:: Selection ::

Single by Wax

from the album American English
- Released: 1987
- Length: 4:25 (album version); 3:50 (single version);
- Label: RCA
- Songwriter(s): Andrew Gold; Graham Gouldman;
- Producer(s): Christopher Neil

Wax singles chronology
| "Bridge to Your Heart" (1987) | "American English" (1987) | "In Some Other World" (1988) |

Music video
- "American English" on YouTube

= American English (song) =

1987 song by Wax (British band)

"American English" is a song by new wave duo Wax, released by RCA in 1987 as the second single from their second studio album American English. The song was written by band members Andrew Gold and Graham Gouldman, and produced by Christopher Neil. The song's music video was directed by Storm Thorgerson.

==Critical reception==
Upon its release as a single, Mike Dillon of The Paisley Daily Express commented, "[As] the follow-up to 'Bridge to Your Heart', this single should not have much trouble making it two in a row for Messrs Gold and Gouldman. With its big production and very excellent chorus, you'll be hooked on it in no time." Ben Thompson of NME was less enthusiastic, writing, "Wax's clash of the two mighty and unpredictable talents of Gouldman and Gold does not produce quite the fireworks that could have been expected."

==Track listing==
7-inch single (UK, Europe, South Africa and Australia)
1. "American English" – 3:50
2. "Marie Claire " – 4:07

12-inch single (UK, Germany and Australia)

:: Information supplied ::

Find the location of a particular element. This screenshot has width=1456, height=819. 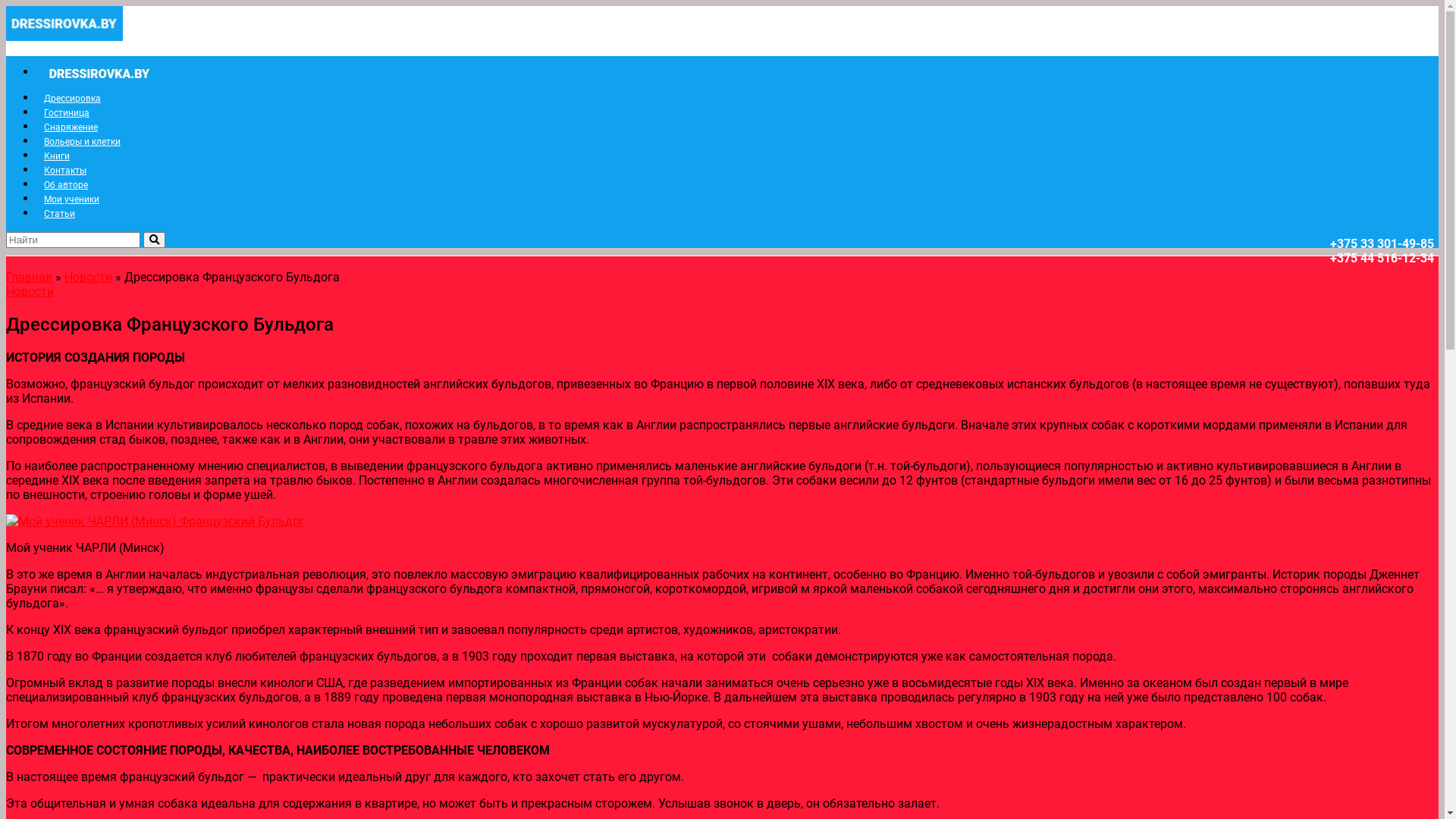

:: Problems and tasks ::
[a] In the article on the Wax song "American English," who directed the music video?
[b] Reproduce the part of the Wax song article from "Wax singles chronology" to "Wax (British band)" word for word.
[c] Resume the article on the Wax song "American English" from where it stops.
The material has no role here and can be set aside.

:: Outputs by task ::
[a] Storm Thorgerson directed the music video.

[b]
Wax singles chronology
| "Bridge to Your Heart" (1987) | "American English" (1987) | "In Some Other World" (1988) |

Music video
- "American English" on YouTube

= American English (song) =

1987 song by Wax (British band)

[c]
1. "American English" (The Concorde Mix) – 5:08
2. "Hear No Evil" (Full Length Mix) – 7:12
3. "Marie Claire" – 4:07

==Personnel==
Credits are adapted from the American English vinyl LP liner notes and the 12-single vinyl single.

Wax
- Andrew Gold – vocals, backing vocals, keyboards, drums and programming
- Graham Gouldman – guitar, bass guitar, backing vocals

Additional musicians
- Adrian Lee – keyboards
- Wix Wickens – keyboards
- Peter Van Hooke – drums and programming
- Lorna Wright, Raissa Danilou, Kyoko Ono, Ruth Cuenca – speakers

Production
- Christopher Neil – producer ("American English")
- Simon Hurrell – engineer, recording ("American English")
- Peter Jones – assistant engineer, recording assistant ("American English")
- Andrew Gold – producer ("Marie Claire", "Hear No Evil"), mixing ("Hear No Evil")
- Graham Gouldman – producer ("Marie Claire", "Hear No Evil")
- Phil Thornalley – mixing ("Marie Claire")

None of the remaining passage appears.